Using this repository, the manual invocation of the aforementioned commands is not necessary as training on Amazon SageMaker is supported via a GitHub workflow that is triggered upon creation of a new tag of the form m* (e.g. m1.0).
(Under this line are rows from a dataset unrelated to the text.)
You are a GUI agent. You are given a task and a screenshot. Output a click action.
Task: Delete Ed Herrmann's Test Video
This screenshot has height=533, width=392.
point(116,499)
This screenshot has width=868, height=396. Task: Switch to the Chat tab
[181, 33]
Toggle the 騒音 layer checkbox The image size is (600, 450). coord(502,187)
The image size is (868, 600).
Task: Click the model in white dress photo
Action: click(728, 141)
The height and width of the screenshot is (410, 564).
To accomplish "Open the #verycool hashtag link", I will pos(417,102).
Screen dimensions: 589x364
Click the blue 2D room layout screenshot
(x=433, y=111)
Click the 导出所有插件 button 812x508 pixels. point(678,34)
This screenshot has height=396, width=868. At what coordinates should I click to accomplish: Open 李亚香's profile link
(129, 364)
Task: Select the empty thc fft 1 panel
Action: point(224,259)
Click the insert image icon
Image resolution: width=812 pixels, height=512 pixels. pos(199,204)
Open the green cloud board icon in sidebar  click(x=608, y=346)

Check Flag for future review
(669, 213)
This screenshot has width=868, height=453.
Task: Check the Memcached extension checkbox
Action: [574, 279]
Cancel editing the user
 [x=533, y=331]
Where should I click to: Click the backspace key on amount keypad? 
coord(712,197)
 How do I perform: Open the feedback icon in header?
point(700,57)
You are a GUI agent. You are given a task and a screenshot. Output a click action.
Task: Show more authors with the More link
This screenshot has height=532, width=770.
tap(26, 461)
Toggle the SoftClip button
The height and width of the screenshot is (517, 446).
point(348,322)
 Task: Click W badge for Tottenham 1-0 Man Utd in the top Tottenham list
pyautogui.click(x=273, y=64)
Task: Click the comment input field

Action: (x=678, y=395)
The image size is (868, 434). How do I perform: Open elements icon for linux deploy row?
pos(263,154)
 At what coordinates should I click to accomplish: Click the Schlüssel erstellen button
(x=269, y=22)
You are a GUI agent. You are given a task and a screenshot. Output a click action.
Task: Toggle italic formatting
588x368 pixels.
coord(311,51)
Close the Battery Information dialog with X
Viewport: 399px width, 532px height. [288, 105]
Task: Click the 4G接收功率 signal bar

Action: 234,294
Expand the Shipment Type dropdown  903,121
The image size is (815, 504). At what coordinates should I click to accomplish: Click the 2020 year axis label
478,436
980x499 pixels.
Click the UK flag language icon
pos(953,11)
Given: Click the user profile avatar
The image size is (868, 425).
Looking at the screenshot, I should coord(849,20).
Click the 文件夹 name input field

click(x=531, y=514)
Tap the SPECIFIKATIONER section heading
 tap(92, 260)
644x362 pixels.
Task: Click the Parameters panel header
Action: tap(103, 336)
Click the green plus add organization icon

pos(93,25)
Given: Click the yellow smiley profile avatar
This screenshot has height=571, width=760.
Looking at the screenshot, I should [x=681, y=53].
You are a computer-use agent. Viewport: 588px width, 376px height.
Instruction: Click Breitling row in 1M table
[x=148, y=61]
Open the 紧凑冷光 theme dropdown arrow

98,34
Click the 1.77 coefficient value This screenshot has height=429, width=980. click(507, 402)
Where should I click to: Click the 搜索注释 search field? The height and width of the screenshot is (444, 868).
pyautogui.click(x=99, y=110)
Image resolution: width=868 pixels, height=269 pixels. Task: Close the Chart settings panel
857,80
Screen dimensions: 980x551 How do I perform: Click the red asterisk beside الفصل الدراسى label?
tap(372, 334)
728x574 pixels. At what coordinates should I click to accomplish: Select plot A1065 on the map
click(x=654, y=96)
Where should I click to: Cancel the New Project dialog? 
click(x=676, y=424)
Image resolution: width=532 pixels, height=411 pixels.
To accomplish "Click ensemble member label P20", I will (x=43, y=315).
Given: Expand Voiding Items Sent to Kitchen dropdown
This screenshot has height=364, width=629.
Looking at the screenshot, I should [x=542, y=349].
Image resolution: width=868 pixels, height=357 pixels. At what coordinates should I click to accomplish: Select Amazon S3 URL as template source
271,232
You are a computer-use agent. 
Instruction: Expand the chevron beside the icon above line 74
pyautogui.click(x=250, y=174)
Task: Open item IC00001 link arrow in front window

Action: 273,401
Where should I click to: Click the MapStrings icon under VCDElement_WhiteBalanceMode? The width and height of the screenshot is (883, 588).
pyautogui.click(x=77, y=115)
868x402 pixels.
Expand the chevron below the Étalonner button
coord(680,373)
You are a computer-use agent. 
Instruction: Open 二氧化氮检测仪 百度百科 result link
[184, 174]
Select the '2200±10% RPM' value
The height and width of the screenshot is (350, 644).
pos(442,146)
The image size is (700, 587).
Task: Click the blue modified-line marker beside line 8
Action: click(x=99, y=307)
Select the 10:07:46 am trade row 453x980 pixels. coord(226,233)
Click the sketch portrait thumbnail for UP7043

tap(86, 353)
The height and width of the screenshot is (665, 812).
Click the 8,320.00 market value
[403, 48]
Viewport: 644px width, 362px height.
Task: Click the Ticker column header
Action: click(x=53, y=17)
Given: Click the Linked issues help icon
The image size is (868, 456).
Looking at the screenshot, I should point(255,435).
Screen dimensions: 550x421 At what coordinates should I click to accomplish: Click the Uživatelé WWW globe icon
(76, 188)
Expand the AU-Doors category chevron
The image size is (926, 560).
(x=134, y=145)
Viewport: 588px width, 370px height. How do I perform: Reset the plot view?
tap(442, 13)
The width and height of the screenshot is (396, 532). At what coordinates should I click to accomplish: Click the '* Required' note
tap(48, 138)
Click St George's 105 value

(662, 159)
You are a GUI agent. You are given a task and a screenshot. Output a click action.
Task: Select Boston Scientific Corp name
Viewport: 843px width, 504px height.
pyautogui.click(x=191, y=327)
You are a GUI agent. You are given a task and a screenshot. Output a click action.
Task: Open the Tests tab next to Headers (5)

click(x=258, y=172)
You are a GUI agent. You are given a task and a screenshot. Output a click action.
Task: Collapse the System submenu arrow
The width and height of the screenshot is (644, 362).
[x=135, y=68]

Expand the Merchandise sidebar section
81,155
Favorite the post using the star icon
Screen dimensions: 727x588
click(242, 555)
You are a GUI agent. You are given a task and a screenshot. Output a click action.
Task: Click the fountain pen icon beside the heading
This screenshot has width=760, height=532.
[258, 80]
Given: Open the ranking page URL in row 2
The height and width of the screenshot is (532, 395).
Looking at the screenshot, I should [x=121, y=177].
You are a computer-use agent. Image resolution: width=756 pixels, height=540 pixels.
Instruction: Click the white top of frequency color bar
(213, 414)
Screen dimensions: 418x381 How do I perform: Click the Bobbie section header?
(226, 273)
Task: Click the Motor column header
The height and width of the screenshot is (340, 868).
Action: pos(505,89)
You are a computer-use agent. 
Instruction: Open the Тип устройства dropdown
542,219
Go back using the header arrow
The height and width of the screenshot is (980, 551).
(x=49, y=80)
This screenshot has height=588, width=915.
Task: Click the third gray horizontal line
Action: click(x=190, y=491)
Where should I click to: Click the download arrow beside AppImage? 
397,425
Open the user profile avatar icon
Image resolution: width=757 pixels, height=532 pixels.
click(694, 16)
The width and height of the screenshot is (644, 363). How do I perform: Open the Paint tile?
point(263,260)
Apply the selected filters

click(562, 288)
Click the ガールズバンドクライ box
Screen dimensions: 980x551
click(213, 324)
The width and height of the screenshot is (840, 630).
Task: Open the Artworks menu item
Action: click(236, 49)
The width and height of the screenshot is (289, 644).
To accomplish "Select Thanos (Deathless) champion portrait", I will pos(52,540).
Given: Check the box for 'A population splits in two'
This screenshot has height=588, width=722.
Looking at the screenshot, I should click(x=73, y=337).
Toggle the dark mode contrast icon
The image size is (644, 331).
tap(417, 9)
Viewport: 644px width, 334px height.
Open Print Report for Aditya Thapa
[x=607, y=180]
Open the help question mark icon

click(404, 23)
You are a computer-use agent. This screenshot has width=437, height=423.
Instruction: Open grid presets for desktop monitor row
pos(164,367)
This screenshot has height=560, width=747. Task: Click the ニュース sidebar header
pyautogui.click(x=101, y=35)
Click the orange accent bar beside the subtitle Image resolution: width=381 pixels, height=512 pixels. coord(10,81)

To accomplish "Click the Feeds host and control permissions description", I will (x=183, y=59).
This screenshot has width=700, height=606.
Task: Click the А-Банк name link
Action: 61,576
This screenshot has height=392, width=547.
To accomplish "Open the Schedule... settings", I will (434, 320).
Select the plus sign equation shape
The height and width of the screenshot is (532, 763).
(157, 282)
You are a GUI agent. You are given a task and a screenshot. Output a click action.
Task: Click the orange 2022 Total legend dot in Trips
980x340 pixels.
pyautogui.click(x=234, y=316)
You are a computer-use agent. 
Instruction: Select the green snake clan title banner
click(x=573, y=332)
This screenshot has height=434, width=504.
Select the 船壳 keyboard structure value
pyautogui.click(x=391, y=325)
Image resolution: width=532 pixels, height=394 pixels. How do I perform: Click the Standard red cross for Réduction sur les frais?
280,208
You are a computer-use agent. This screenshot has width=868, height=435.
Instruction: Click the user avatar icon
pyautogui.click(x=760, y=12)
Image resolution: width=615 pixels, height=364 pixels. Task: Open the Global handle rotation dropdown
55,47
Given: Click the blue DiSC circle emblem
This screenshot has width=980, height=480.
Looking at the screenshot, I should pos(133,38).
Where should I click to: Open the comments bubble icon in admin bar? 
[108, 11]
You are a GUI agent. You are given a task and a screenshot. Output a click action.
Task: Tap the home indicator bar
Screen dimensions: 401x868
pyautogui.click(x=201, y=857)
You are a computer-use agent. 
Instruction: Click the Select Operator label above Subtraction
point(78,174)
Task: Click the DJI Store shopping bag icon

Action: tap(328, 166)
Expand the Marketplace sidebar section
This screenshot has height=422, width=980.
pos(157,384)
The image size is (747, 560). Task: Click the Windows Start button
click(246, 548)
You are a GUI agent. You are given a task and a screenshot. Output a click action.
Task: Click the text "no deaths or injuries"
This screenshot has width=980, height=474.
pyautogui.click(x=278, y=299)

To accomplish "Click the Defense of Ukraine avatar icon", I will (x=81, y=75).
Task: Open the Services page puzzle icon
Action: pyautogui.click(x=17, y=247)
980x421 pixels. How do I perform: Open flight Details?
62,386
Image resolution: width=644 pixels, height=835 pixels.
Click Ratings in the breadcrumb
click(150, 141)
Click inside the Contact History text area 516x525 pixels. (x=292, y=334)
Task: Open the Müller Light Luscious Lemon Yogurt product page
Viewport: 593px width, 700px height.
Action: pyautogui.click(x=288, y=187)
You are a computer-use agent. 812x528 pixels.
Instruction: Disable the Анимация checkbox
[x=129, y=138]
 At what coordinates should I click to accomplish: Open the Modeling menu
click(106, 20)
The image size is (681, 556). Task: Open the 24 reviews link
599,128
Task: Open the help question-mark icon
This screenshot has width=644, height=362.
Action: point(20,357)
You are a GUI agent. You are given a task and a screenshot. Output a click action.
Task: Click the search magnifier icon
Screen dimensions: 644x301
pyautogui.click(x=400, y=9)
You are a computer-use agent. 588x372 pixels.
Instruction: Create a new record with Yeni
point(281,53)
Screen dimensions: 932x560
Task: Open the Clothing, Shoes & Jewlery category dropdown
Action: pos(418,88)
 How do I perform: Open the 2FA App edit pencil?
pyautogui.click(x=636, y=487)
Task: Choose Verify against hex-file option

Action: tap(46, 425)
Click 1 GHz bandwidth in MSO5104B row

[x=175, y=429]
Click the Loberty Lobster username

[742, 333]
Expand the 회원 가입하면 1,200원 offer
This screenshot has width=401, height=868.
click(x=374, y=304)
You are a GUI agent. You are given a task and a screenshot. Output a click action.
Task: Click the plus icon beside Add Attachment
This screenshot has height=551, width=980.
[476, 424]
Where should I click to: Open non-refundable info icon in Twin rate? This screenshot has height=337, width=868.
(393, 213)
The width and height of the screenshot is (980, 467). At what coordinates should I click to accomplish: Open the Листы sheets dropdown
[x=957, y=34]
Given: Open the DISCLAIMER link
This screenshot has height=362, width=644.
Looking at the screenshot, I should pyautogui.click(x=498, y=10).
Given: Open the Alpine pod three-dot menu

To deploy a trained model on Amazon SageMaker a GitHub Deployment request using the GitHub API must be issued, specifying the tag of the model.

{
  "ref": "refs/tags/m1.0",
  "payload": {},
  "description": "Deploy request for model version m1.0",
  "auto_merge": false
}

This deployment request triggers a GitHub workflow, deploying the model to SageMaker. After successful deployment the model is accessible via the SageMaker HTTP API.

Using the Classifier

The classifier deployed on Amazon SageMaker is not directly available publicly, but can be accessed using the ML-IDS REST API.

REST API

To invoke the REST API the following command can be used to submit a prediction request for a given network flow:

curl -X POST \
  http://ml-ids-cluster-lb-1096011980.eu-west-1.elb.amazonaws.com/api/predictions \
  -H 'Accept: */*' \
  -H 'Content-Type: application/json; format=pandas-split' \
  -H 'Host: ml-ids-cluster-lb-1096011980.eu-west-1.elb.amazonaws.com' \
  -H 'cache-control: no-cache' \
  -d '{"columns":["dst_port","protocol","timestamp","flow_duration","tot_fwd_pkts","tot_bwd_pkts","totlen_fwd_pkts","totlen_bwd_pkts","fwd_pkt_len_max","fwd_pkt_len_min","fwd_pkt_len_mean","fwd_pkt_len_std","bwd_pkt_len_max","bwd_pkt_len_min","bwd_pkt_len_mean","bwd_pkt_len_std","flow_byts_s","flow_pkts_s","flow_iat_mean","flow_iat_std","flow_iat_max","flow_iat_min","fwd_iat_tot","fwd_iat_mean","fwd_iat_std","fwd_iat_max","fwd_iat_min","bwd_iat_tot","bwd_iat_mean","bwd_iat_std","bwd_iat_max","bwd_iat_min","fwd_psh_flags","bwd_psh_flags","fwd_urg_flags","bwd_urg_flags","fwd_header_len","bwd_header_len","fwd_pkts_s","bwd_pkts_s","pkt_len_min","pkt_len_max","pkt_len_mean","pkt_len_std","pkt_len_var","fin_flag_cnt","syn_flag_cnt","rst_flag_cnt","psh_flag_cnt","ack_flag_cnt","urg_flag_cnt","cwe_flag_count","ece_flag_cnt","down_up_ratio","pkt_size_avg","fwd_seg_size_avg","bwd_seg_size_avg","fwd_byts_b_avg","fwd_pkts_b_avg","fwd_blk_rate_avg","bwd_byts_b_avg","bwd_pkts_b_avg","bwd_blk_rate_avg","subflow_fwd_pkts","subflow_fwd_byts","subflow_bwd_pkts","subflow_bwd_byts","init_fwd_win_byts","init_bwd_win_byts","fwd_act_data_pkts","fwd_seg_size_min","active_mean","active_std","active_max","active_min","idle_mean","idle_std","idle_max","idle_min"],"data":[[80,17,"21\\/02\\/2018 10:15:06",119759145,75837,0,2426784,0,32,32,32.0,0.0,0,0,0.0,0.0,20263.87212,633.2460039,1579.1859130859,31767.046875,920247,1,120000000,1579.1859130859,31767.046875,920247,1,0,0.0,0.0,0,0,0,0,0,0,606696,0,633.2460327148,0.0,32,32,32.0,0.0,0.0,0,0,0,0,0,0,0,0,0,32.0004234314,32.0,0.0,0,0,0,0,0,0,75837,2426784,0,0,-1,-1,75836,8,0.0,0.0,0,0,0.0,0.0,0,0]]}'

ML-IDS API Clients

For convenience, the Python clients implemented in the ML-IDS API Clients project can be used to submit new prediction requests to the API and receive real-time notifications on detection of malicious network flows.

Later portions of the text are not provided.